(Collected data entries)
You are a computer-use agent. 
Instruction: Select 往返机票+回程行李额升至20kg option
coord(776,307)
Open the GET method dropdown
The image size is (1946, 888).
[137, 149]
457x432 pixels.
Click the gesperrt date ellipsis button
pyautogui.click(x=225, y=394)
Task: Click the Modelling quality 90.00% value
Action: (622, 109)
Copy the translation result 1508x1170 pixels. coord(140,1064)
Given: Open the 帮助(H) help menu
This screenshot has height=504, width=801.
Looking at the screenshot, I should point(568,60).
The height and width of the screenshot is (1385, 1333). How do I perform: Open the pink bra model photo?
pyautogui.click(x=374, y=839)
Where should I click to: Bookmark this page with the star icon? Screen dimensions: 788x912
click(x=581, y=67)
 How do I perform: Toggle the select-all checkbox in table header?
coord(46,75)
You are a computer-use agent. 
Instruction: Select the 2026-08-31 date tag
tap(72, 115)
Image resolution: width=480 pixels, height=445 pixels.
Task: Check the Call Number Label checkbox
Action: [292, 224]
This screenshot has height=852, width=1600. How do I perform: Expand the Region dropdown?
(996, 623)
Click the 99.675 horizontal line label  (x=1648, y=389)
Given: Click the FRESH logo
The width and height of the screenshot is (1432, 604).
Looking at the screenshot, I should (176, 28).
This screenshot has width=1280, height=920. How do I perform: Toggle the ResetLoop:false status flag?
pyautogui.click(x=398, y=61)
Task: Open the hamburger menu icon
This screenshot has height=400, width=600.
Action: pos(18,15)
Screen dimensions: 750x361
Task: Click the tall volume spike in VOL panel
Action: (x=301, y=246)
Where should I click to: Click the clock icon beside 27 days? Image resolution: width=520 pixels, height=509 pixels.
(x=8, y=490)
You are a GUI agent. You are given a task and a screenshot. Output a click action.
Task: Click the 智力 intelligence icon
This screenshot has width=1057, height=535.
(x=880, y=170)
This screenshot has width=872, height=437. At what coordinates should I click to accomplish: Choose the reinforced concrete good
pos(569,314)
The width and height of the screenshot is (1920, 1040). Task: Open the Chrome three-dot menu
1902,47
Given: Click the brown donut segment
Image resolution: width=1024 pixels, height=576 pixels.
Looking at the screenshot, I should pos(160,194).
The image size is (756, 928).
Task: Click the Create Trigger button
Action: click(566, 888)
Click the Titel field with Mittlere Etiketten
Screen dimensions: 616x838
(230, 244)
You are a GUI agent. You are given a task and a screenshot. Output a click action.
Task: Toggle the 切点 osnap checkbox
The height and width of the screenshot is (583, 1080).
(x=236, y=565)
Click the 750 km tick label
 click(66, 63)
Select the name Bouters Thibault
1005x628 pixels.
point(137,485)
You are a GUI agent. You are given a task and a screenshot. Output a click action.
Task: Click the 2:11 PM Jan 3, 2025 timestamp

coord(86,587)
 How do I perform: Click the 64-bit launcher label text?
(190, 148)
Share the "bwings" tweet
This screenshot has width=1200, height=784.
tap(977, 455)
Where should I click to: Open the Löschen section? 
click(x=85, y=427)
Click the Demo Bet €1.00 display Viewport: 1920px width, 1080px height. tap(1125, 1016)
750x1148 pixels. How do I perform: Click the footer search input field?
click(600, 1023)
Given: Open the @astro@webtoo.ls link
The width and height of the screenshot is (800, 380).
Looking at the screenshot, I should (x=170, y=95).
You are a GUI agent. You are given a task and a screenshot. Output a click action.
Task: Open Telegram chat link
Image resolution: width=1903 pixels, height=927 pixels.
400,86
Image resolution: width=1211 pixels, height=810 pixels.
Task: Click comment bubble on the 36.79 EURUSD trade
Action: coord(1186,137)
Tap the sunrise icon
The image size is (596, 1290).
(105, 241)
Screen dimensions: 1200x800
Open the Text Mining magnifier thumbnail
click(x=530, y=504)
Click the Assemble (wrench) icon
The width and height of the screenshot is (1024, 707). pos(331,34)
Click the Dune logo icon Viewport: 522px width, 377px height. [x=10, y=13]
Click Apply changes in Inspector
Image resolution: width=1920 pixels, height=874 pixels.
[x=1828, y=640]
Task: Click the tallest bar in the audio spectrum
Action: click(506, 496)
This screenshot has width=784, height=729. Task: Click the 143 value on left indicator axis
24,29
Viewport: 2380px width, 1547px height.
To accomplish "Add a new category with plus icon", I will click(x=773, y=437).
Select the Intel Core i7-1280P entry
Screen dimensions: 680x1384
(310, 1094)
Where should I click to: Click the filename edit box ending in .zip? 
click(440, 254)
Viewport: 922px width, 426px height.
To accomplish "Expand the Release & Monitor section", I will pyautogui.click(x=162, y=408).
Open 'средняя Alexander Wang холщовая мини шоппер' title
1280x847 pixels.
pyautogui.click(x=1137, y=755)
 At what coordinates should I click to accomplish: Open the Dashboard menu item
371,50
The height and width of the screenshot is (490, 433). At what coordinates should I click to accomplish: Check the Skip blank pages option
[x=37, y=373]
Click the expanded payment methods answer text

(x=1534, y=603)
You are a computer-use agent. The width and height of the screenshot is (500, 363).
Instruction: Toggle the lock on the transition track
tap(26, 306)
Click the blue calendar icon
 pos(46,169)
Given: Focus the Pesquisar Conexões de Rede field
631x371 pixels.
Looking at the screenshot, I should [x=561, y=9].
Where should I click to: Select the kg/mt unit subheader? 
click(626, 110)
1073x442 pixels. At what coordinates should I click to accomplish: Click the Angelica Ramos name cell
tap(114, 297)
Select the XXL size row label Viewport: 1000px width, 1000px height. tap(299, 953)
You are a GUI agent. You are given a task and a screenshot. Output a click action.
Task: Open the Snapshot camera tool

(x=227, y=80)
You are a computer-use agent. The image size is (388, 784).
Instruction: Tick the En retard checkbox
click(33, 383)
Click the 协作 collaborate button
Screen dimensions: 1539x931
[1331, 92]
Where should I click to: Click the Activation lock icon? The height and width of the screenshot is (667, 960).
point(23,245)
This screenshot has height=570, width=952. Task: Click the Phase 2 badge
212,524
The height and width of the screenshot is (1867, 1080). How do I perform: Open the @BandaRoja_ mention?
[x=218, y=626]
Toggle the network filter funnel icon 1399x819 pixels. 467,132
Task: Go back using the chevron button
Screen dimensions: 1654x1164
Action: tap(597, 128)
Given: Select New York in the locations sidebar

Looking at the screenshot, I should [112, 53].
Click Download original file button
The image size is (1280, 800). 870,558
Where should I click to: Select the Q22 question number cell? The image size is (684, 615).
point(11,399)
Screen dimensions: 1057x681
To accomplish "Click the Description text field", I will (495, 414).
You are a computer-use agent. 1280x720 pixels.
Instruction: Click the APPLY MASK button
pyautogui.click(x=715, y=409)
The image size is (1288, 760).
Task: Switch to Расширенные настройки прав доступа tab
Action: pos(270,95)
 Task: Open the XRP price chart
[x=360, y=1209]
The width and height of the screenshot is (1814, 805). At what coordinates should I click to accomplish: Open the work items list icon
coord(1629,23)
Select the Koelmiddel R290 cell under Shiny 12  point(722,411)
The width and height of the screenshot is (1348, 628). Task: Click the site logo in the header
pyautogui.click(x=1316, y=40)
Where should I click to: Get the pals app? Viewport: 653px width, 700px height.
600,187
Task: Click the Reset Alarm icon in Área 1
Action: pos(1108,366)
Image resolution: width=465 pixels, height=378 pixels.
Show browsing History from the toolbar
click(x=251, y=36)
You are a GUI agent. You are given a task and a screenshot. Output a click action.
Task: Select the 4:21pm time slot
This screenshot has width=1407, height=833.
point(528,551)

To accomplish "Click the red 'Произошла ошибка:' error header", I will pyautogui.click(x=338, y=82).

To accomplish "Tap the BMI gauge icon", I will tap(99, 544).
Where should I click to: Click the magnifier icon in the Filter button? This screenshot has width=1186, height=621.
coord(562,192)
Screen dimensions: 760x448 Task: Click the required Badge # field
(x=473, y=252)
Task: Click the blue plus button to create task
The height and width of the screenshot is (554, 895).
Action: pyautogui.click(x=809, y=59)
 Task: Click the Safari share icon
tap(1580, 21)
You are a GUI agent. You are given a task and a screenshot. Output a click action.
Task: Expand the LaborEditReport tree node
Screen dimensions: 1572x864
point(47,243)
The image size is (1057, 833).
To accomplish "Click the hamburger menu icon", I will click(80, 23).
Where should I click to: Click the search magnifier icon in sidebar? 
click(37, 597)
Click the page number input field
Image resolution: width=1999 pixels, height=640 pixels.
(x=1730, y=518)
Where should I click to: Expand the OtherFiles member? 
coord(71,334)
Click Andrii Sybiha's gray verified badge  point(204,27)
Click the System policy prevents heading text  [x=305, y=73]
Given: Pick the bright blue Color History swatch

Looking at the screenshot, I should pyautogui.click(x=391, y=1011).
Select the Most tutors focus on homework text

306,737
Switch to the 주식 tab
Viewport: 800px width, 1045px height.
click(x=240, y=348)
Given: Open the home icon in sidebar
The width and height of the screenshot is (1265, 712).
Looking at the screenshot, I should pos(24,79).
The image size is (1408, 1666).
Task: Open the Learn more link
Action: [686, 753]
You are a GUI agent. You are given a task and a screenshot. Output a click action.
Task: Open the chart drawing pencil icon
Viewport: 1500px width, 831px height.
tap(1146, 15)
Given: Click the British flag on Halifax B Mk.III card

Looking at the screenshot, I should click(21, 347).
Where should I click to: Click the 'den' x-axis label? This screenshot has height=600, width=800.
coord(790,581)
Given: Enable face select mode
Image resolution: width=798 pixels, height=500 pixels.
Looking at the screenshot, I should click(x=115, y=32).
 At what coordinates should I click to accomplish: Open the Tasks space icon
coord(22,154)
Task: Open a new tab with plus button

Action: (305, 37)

Your task
The answer is the run of lines above from the line containing "Given: Open the 帮助(H) help menu" through the line containing "Given: Click the FRESH logo", copied exactly and alone.

Task result
Given: Open the 帮助(H) help menu
This screenshot has height=504, width=801.
Looking at the screenshot, I should point(568,60).
The height and width of the screenshot is (1385, 1333). How do I perform: Open the pink bra model photo?
pyautogui.click(x=374, y=839)
Where should I click to: Bookmark this page with the star icon? Screen dimensions: 788x912
click(x=581, y=67)
 How do I perform: Toggle the select-all checkbox in table header?
coord(46,75)
You are a computer-use agent. 
Instruction: Select the 2026-08-31 date tag
tap(72, 115)
Image resolution: width=480 pixels, height=445 pixels.
Task: Check the Call Number Label checkbox
Action: [292, 224]
This screenshot has height=852, width=1600. How do I perform: Expand the Region dropdown?
(996, 623)
Click the 99.675 horizontal line label  (x=1648, y=389)
Given: Click the FRESH logo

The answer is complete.